The microbiota is the set of microorganisms that inhabit the human body, and the composition of this group is not coincidental; In turn, the term microbiome encompasses the genomes of all the microorganisms in a given environment. This complex ecosystem is characterized by a complicated network of positive and negative interrelationships that significantly impact the health of the host.
Microorganisms coexist in various areas of the human body, from the skin, through the mouth, upper respiratory tract, ear canal and vagina. However, 90% of all microorganisms colonize the initial sections of the small and large intestine. Many studies indicate that the number of microorganisms that inhabit a macroorganism exceeds ten times the number of its cells.
The microbiota is made up not only of bacteria, but also of fungi, viruses and some protists. An essential element of the intestinal microbiota are also microorganisms that belong to a separate kingdom of living organisms, archaebacteria. These microorganisms are found in a wide variety, often in extreme environments, under strictly anaerobic conditions, obtaining energy from the transformation of inorganic or simple organic compounds.
Due to variable pH conditions in different parts of the gastrointestinal (GI) tract, oxygen conditions, access to nutrients and also intestinal peristalsis vary, and sections of the GI are colonized by specific microorganisms in consequence of these factors. Any alteration in the composition and quality of individual microbial communities can have serious health consequences. A characteristic and quite clear example that illustrates these disorders is SIBO.
Small intestinal bacterial overgrowth (SIBO) occurs when there is an abnormal increase in the entire bacterial population in the small intestine, particularly types of bacteria that are not commonly found in that part of the tube. digestive.
Among the functions of the intestinal microbiome we can mention:
It should be noted that the intestinal microbiota significantly affects the activity and functioning of the immune system, it is an immunomodulator, that is, it regulates cytokine levels through interaction with the lymphatic tissue of the digestive tract and is considered the largest lymphatic organ in the body. human.
Some studies have shown in cases of major depressive disorder (MDD), schizophrenia (SCZ) and bipolar disorder (BD), after comparing them with controls, differences were observed in the composition (β-diversity) of the microbiota. Such studies include experiments with germ-free (GF) mice raised in completely sterile conditions, without intestinal microbiota, investigations with the use of probiotics and antibiotic therapy, studies on the use of fecal microbiota transplantation (FMT) and the use of infectious investigations.
The connection between the IM and the central nervous system (CNS) is through bidirectional communication and begins during intrauterine life, it is affected by many intrinsic and extrinsic factors, such as vaginal birth/cesarean section, lifestyle habits, living arrangements (urban or rural), food and medication intake, and the host's circadian clock.

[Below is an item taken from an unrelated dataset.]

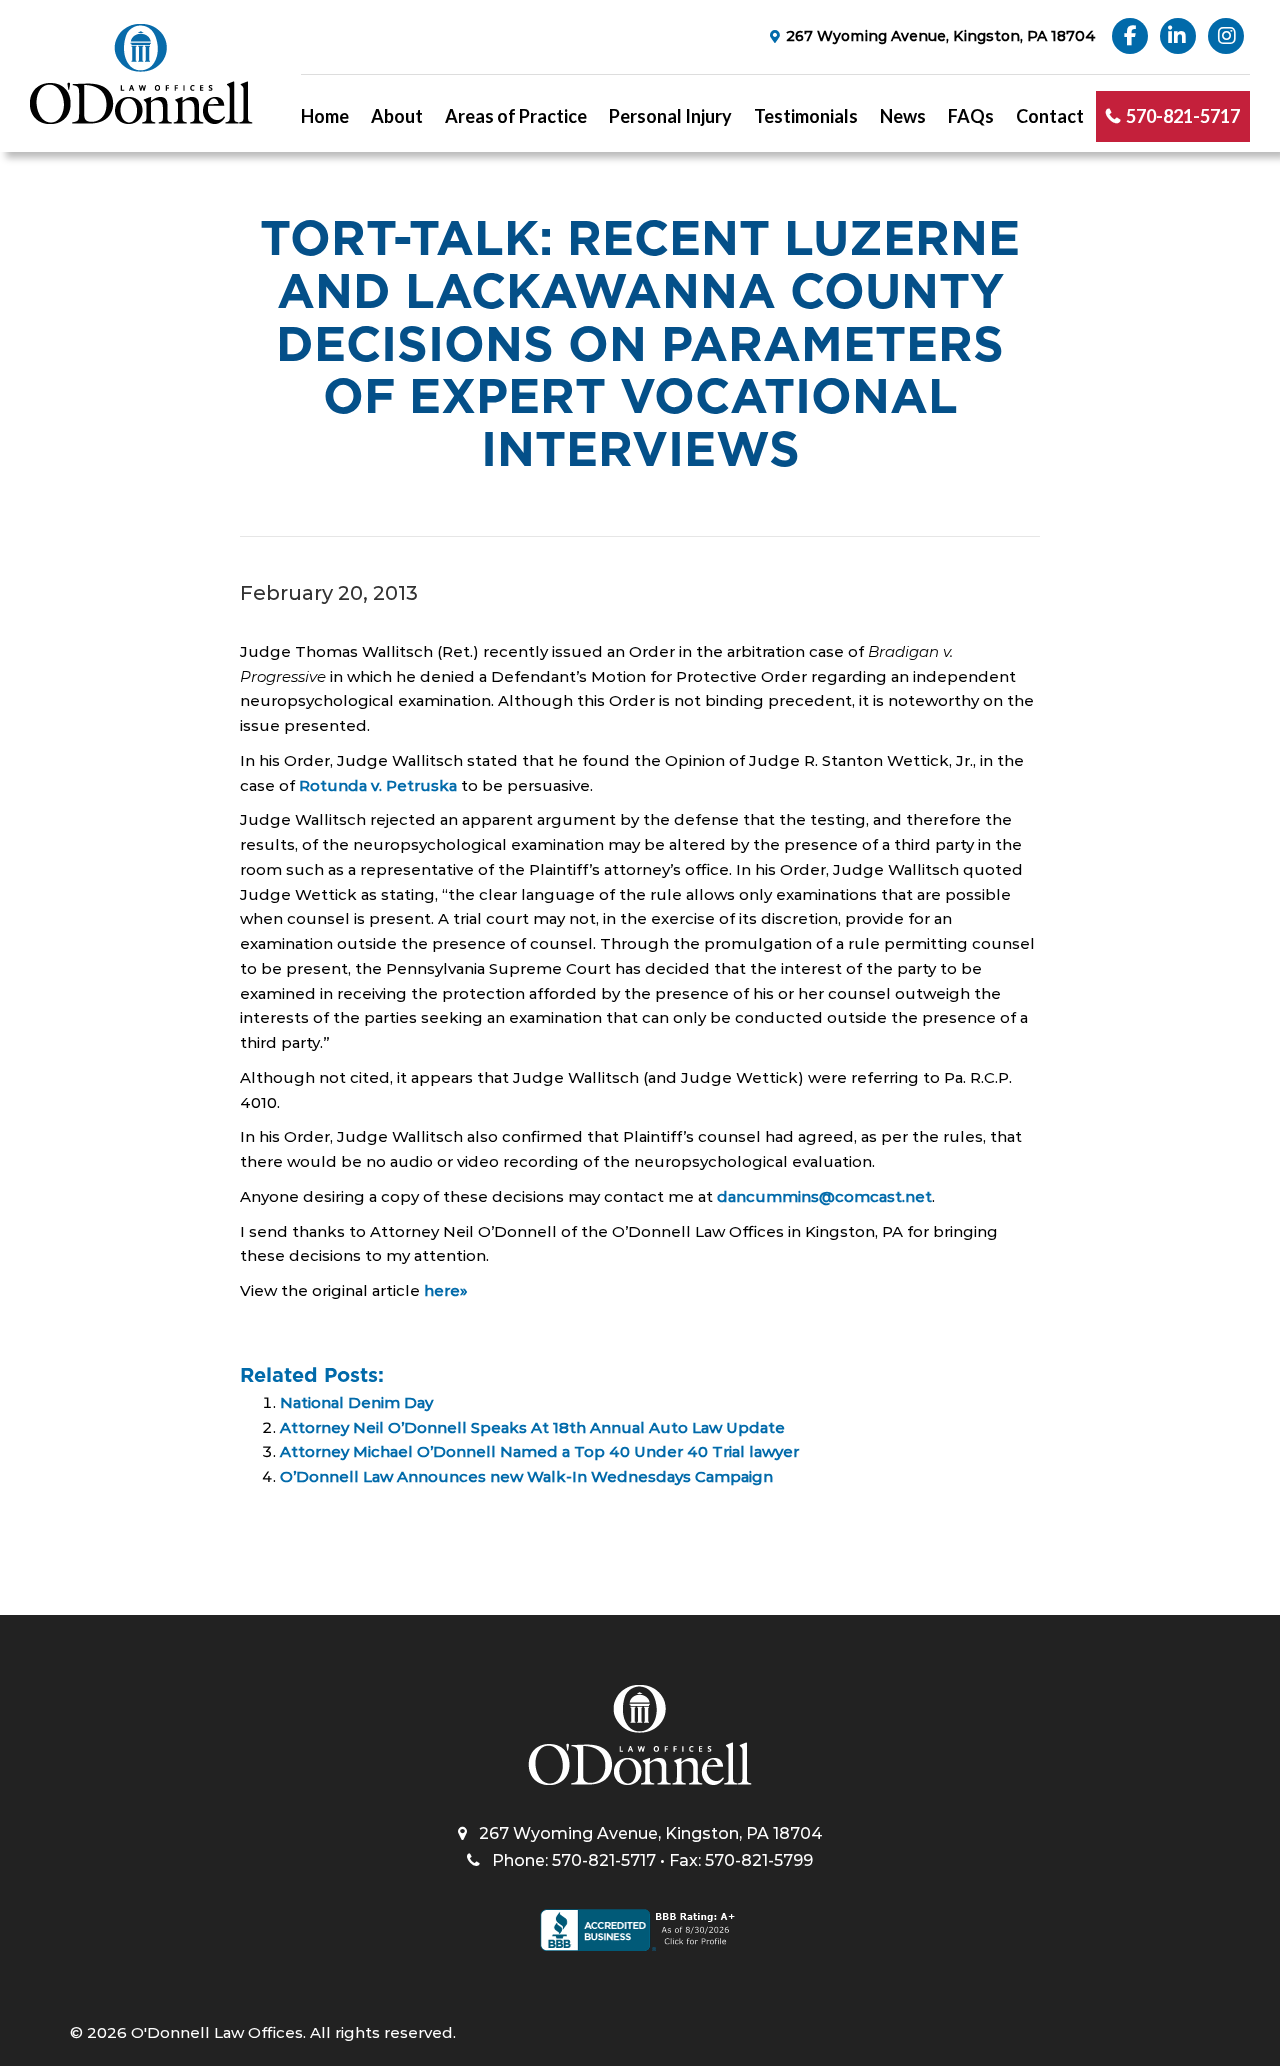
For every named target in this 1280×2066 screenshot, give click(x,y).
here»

The critical factor for the formation of the microbiota that affects the colonization of the gastrointestinal tract by newborns is the mode of delivery. During the last decades, despite the lack of medical recommendations, the number of cesarean sections (CS) worldwide has increased.
Studies have shown that the composition of the gut microbiota in vaginal deliveries (VD) appears to be similar to that of the maternal vaginal microbiota: it predominates Lactobacillus, followed by Senathia spp. and Prevotella, most of which are anaerobic bacteria.
CS leads to an imbalance of the infant gut microbiota and a decrease in diversity. Due to the lack of opportunities to encounter the maternal vaginal microbiota, but a broad encounter with the hospital environment and the mother's skin are what constitute their first contact. As a result, pathogens (Enterococcus, Enterobacter and Klebsiella) from the hospital environment have been found in their intestines.
Studies have observed that the intestinal microbiota of the infant released by CS contains a lower abundance of Bifidobacteria, Bacteroides, Staphylococcus, Corynebacterium and a Propionibacterium spp. A greater amount of Lactobacillus, Prevotella, Sneathia spp. and Clostridium difficile compared to VD children. It is worth mentioning that a high abundance of C. difficile could cause dysbiosis and an increased risk of developing obesity.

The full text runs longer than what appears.